In my case, I was impatient and desperate to learn what was causing my symptoms, so waiting out the 4-6 weeks was the hardest part. I didn’t miss cheese, cookies, and milk so much; I was anxious to know the answers.

Once you know for sure what foods are irritating you, you are armed with more information, and therefore, power! If you are experiencing discomfort from certain foods, but it’s not serious or life-threatening (like an allergy), there’s no reason why you have to cut it out of your diet entirely. You can treat yourself once in a while, just be prepared for the unpleasant bathroom experience that may follow!

2- Food restrictions are not a death sentence, nor are they a life sentence. Our bodies are constantly changing. Our microbiomes change with age, stress, medication, and diet. This means different foods can agree or disagree with us at different times. People can grow out of food intolerances, and in the meantime, focusing on all that you can’t eat really puts the focus on the wrong thing.

3- Focus on what you can eat! No matter how restrictive it may feel, there's variety within your options, whether you know it or not. Greek yogurt, for example, can serve as a tart and tangy base for a ranch dressing and sour cream, or can be a delicious sweet snack by simply adding a little maple syrup, honey, or jam. Or quinoa, which is most often eaten as a side dish with lunch or dinner, can become a sweet breakfast porridge by simply cooking it with nut milk instead of water, then adding your favorite nuts, fruits, and cinnamon.

Regardless of how many foods you may have to remove, I can assure you, there are a ton of foods to choose from. Just go to any farmer’s market or grocery store and look around at all the fruits and veggies. There is truly something for everyone!

4- Identify options for easy swaps. Food restrictions can actually be easy to navigate if you know how to exchange one ingredient for another. I always look for alternatives that have a similar taste, equal or better nutritional value, and a similar consistency. For example, instead of wheat wraps, I can use a big piece of lettuce or seaweed to make a burrito. Instead of store-bought pasta sauce, I sauté tomatoes and cook them with my own herbs and spices. Instead of garlic and onions, I use an Indian spice called Asafetida or Hing.

5- Get simple and realistic with your food expectations! I love mashed potatoes, but when I was told to remove milk and butter, I avoided the dish all together. Then I realized, not only could I substitute dairy milk for any other non-dairy milk (coconut, almond, rice), but also, I didn’t even need a substitute! Guess what?
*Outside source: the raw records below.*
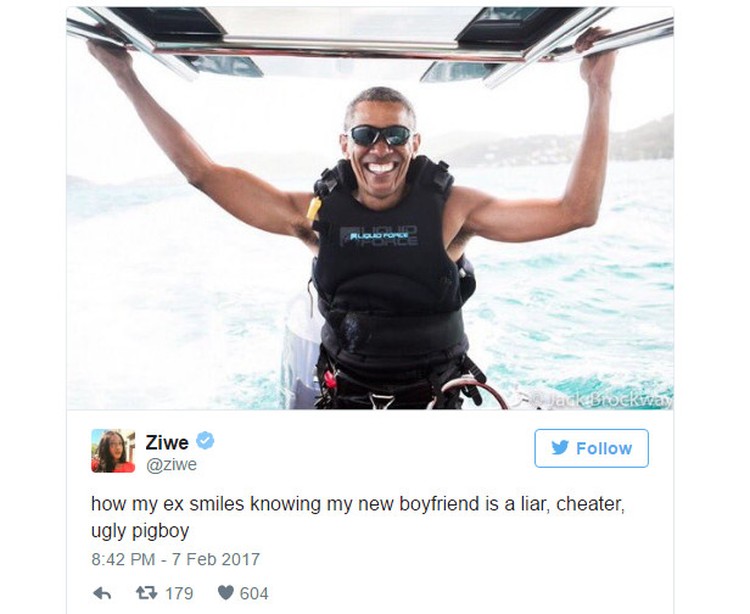The image size is (750, 614).
Task: Open the tweet photo of the smiling man
Action: [370, 208]
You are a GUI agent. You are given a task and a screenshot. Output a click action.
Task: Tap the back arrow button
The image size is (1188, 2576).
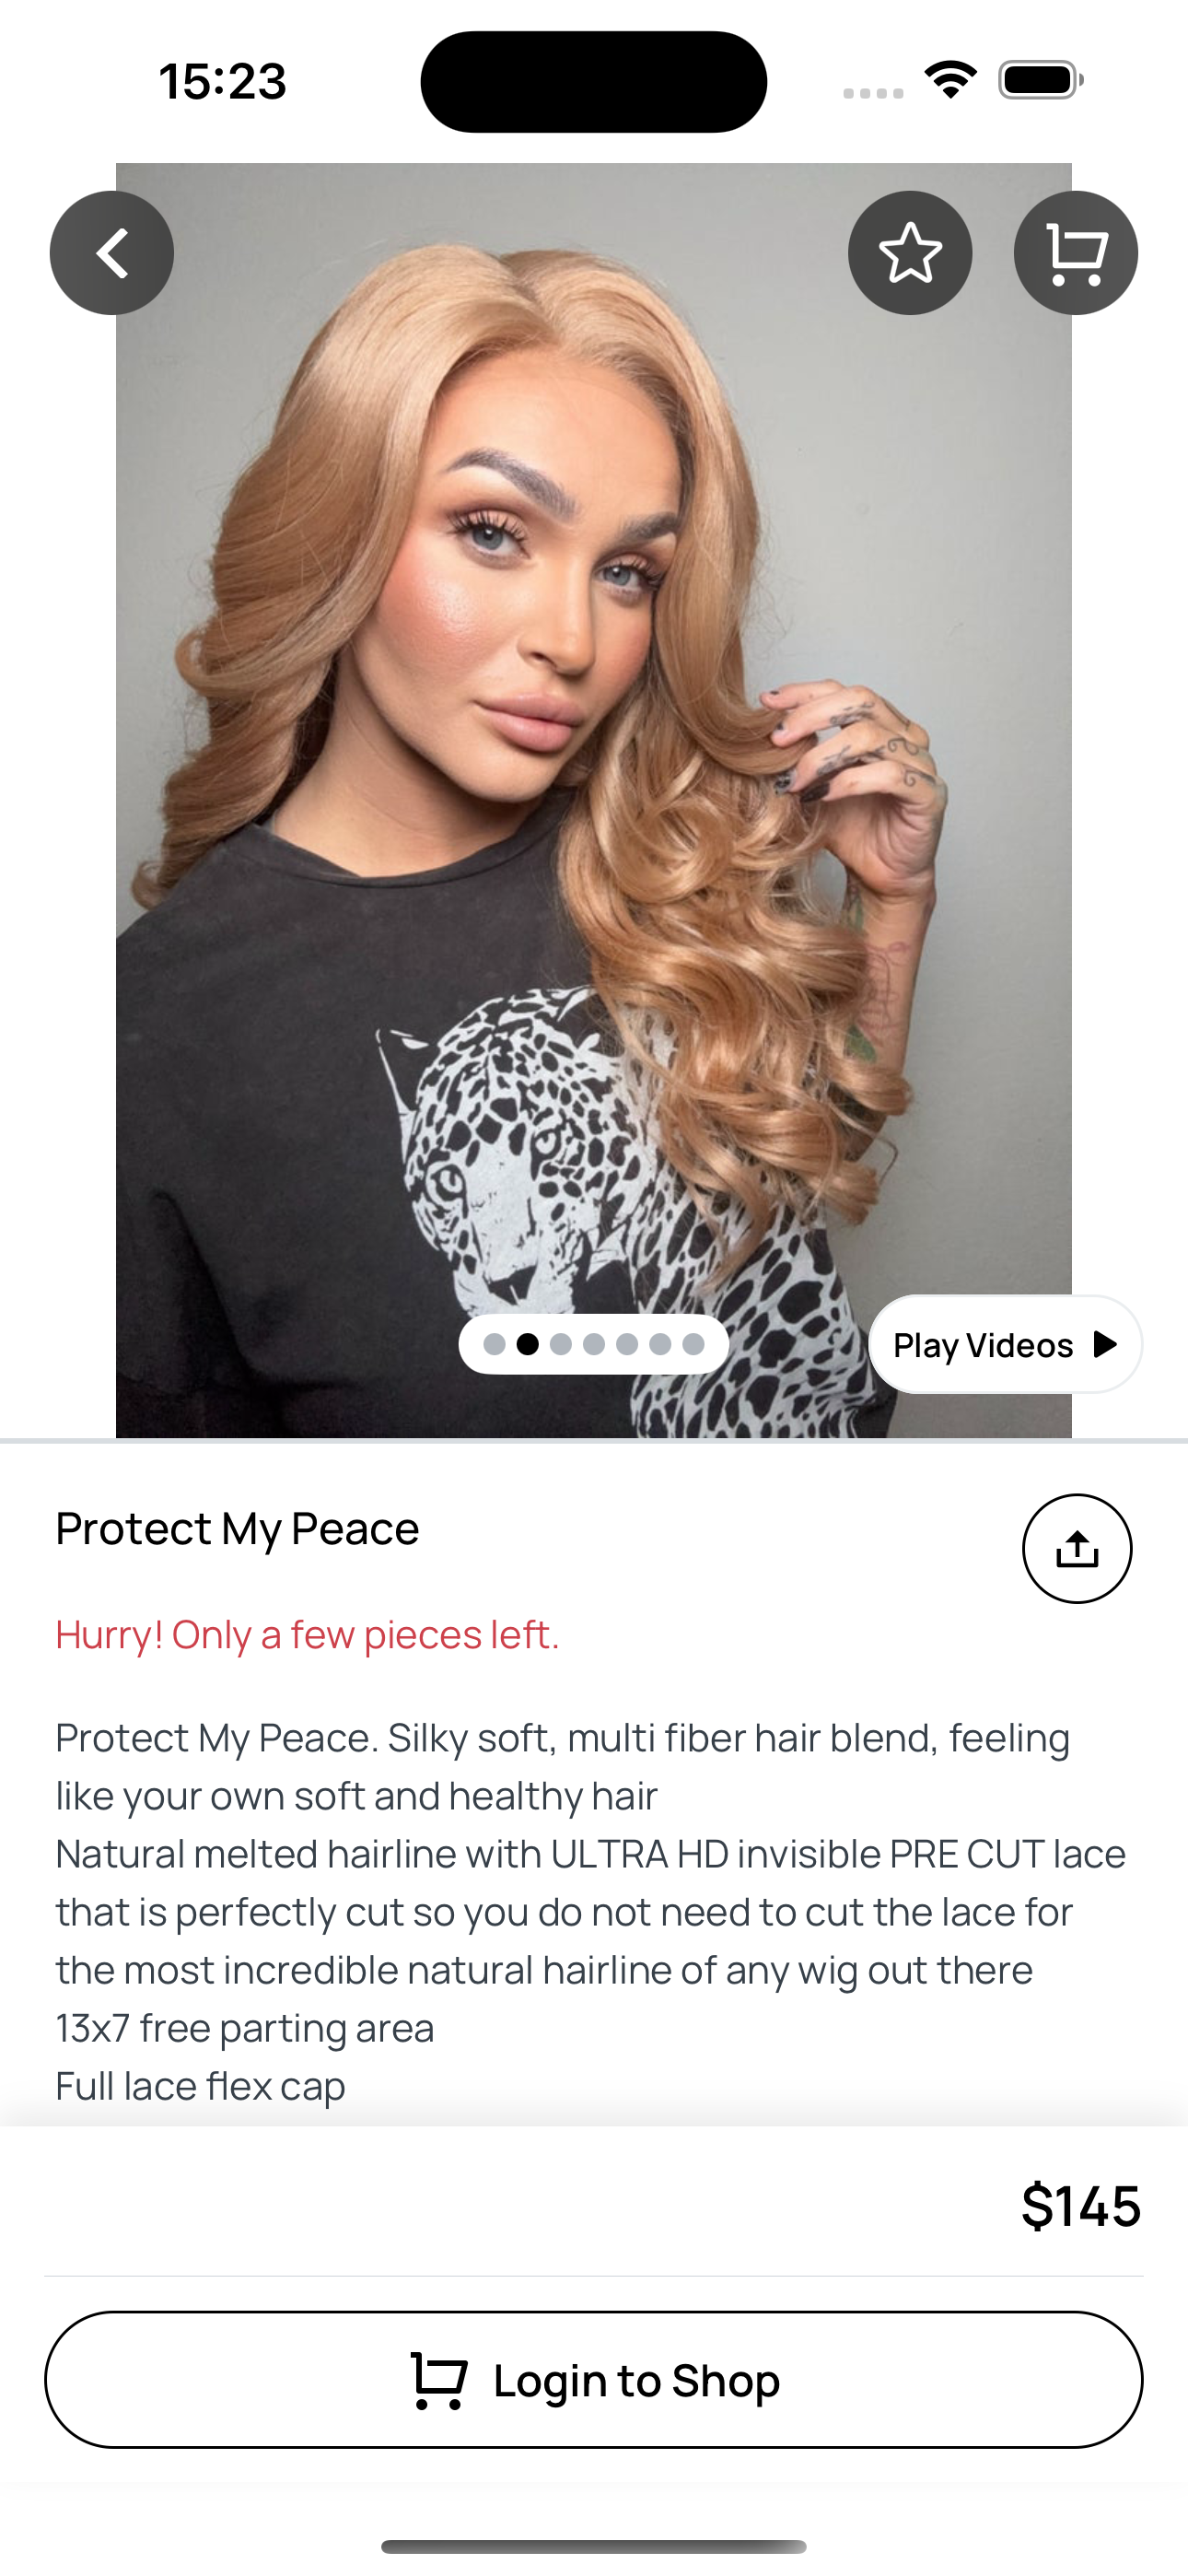coord(112,253)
Boiled potatoes without milk that are mashed up are… mashed potatoes!

Same is true for many other dishes. We really don't need all the ingredients that we have become accustomed to. So many meals can be made without all the bells and whistles, but you have to experiment!
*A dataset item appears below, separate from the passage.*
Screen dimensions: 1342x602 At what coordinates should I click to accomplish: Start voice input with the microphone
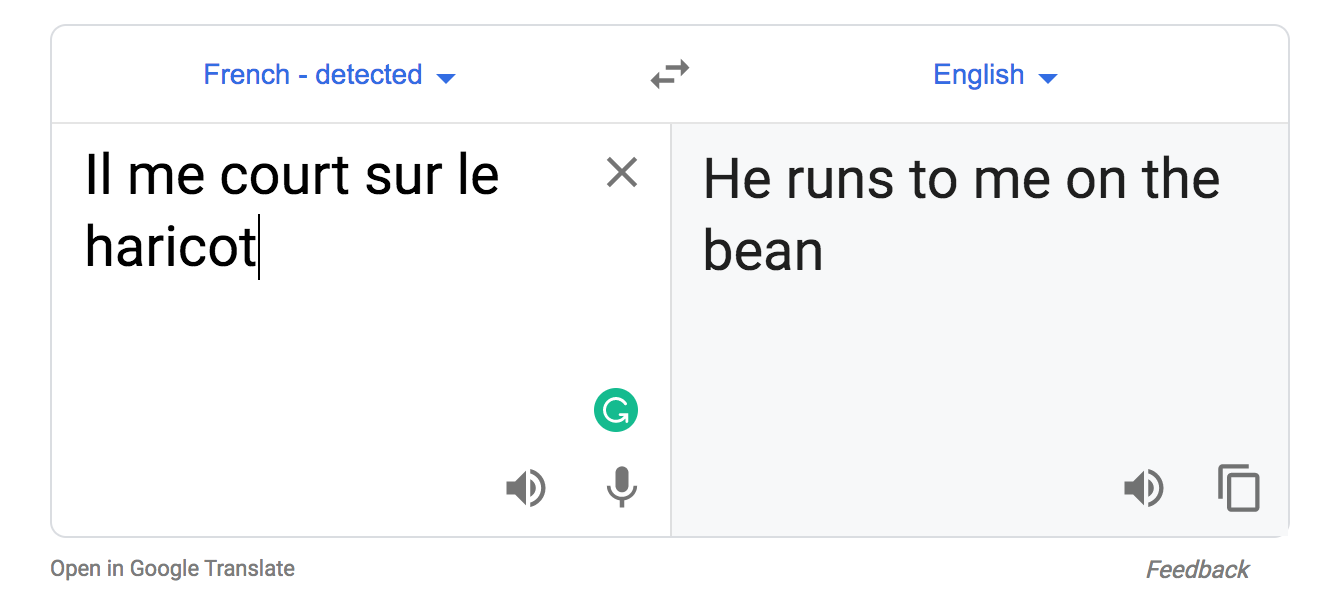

Being realistic also means seeing food for what it is supposed to be, not what advertisers want us to see. For example, most yogurt sold in supermarkets is sweet. No mystery there—they’re packed with added sugar, processed fruit, and coloring. But what is yogurt, actually? It’s fermented milk. It’s supposed to be sour! 

Adjusting my diet over the years was actually a great thing. It has allowed me to appreciate dishes prepared very simply, without all the extra, unnecessary frills, even if they taste and look a little different. I alternate between preparing meals without the irritating ingredients all together, and finding healthy substitutes for them. Again, I keep in mind what consistency, taste, and health benefits I’m going for.

There’s a lot you can do to work with what you’re given. If you have food restrictions like I do, this is a blessing in disguise. You'll become a much more healthy, intuitive, and creative person!